A higher body mass index (BMI) and waist circumference are associated with an increased risk of aggressive prostate cancer, according to a study of nearly 150,000 men from 8 European countries.
This analysis of the European Prospective Investigation Into Cancer and Nutrition (EPIC) was performed by Aurora Pérez-Cornago, PhD, a nutritional epidemiologist in the cancer epidemiology unit at the University of Oxford in England, and her colleagues. They presented their findings at the 2016 European Obesity Summit, which was held June 1–4 in Gothenburg, Sweden.

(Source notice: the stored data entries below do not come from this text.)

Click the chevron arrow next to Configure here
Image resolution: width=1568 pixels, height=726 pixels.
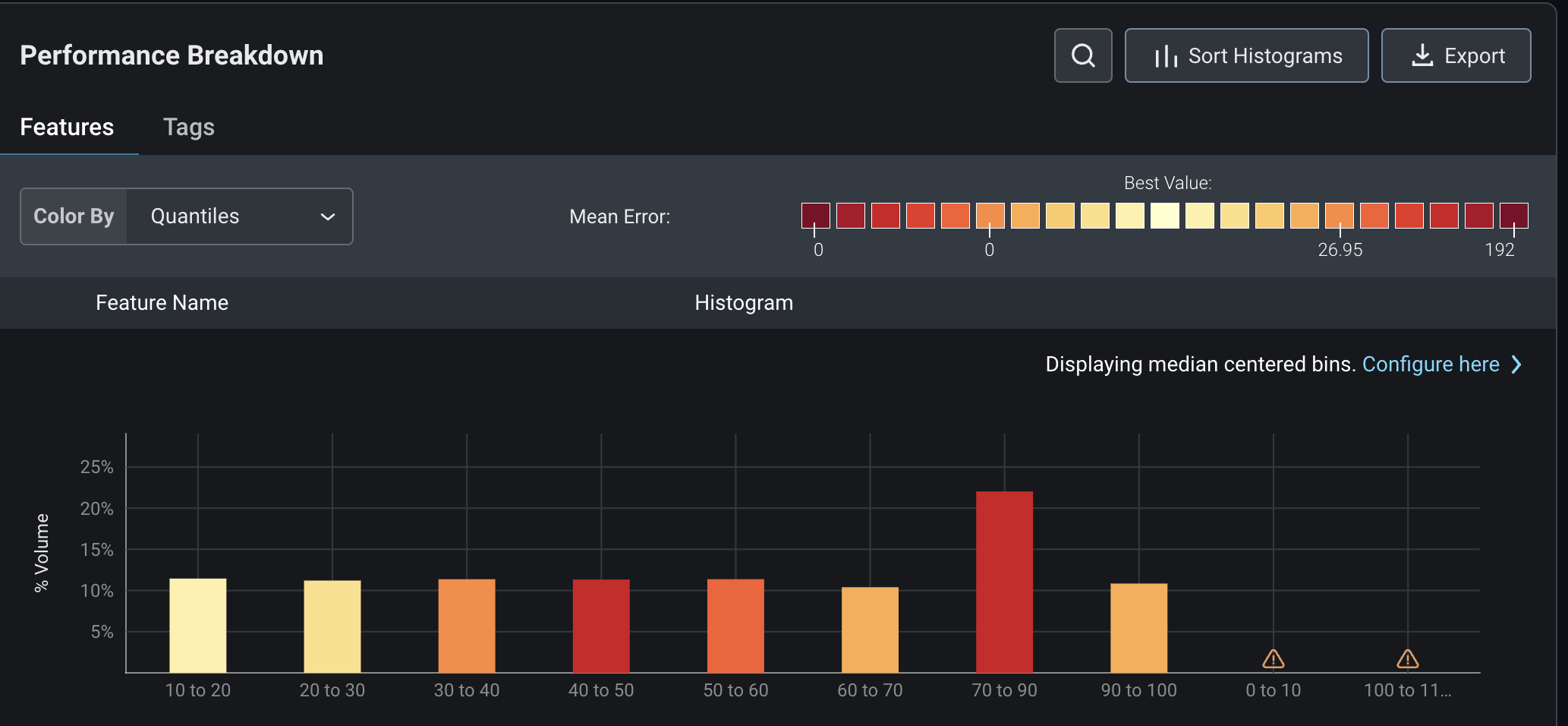(1516, 365)
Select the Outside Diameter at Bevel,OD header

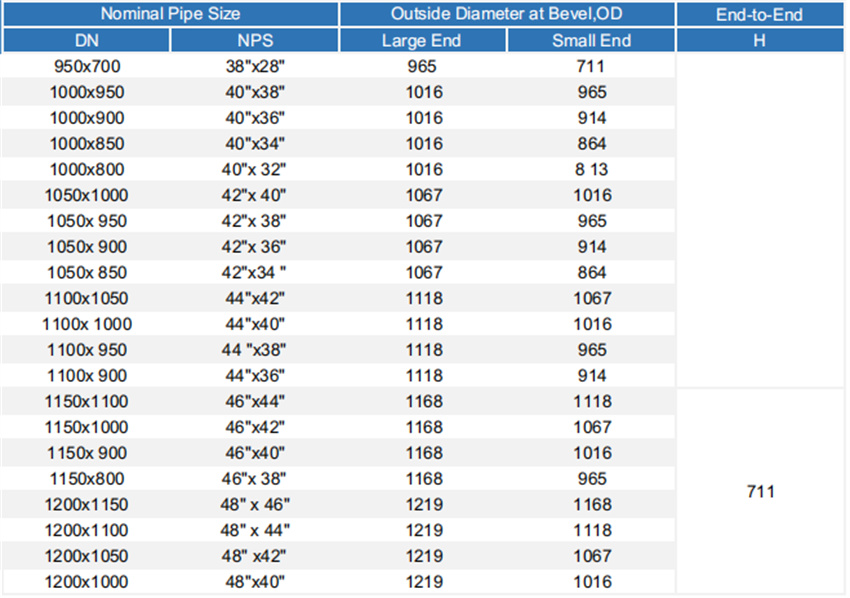tap(507, 15)
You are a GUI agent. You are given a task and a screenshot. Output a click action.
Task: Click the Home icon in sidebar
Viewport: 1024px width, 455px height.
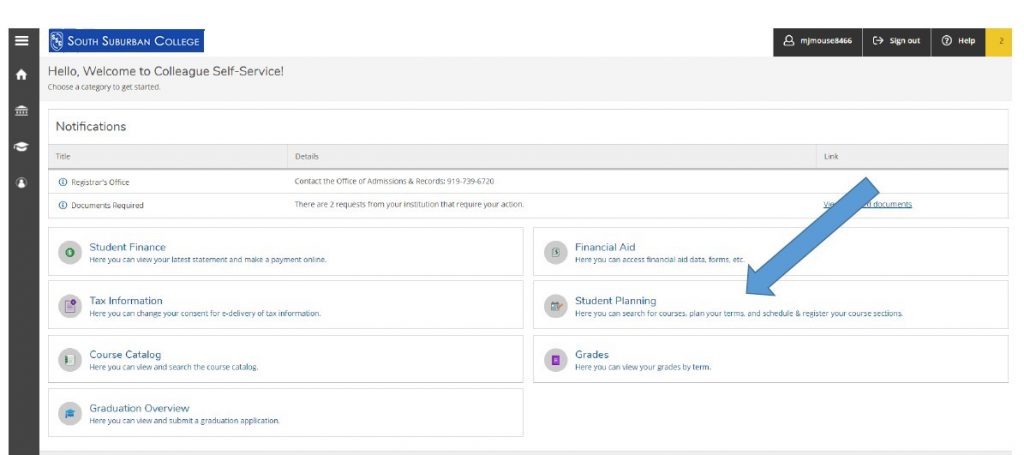point(21,75)
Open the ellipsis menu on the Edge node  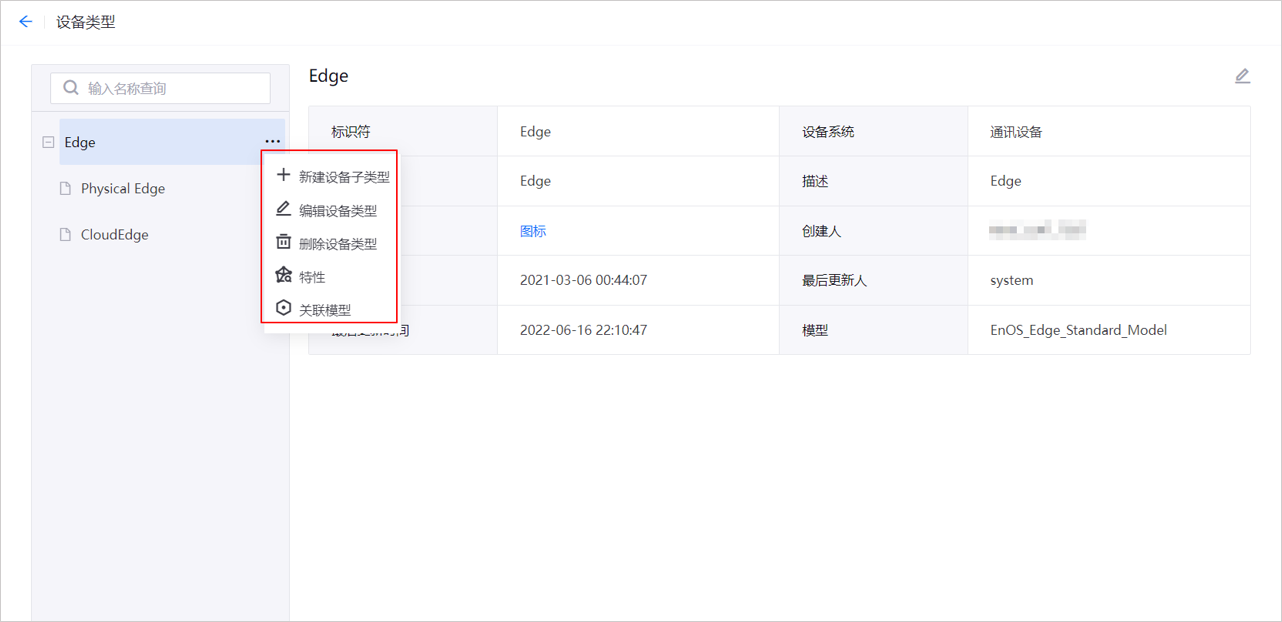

To date, evidence for the association of body size and obesity with prostate cancer risk has been unclear. Dr. Pérez-Cornago and her team investigated the associations between various body measurements at baseline and risk of prostate cancer incidence. They focused on tumor stage and grade as well as mortality. The participants included 141,896 men with a mean age of 52 years from Italy, Spain, the United Kingdom, the Netherlands, Greece, Germany, Sweden, and Denmark. Data were adjusted for education level, smoking, marital status, diabetes, and physical activity. Specifically, investigators focused on high-grade cancers and those that resulted in death.
Men with a higher BMI and waist circumference had an increased risk of more aggressive, high-grade prostate cancer (10% increased risk for every 5 kg/ m2 increase in BMI and 13% increased risk for every 10-cm increase in waist circumference). Moreover, a 14% higher risk for fatal prostate cancer was observed for every 5 kg/m2 increase in BMI along with an 18% increased risk for every 10 cm of additional waist circumference.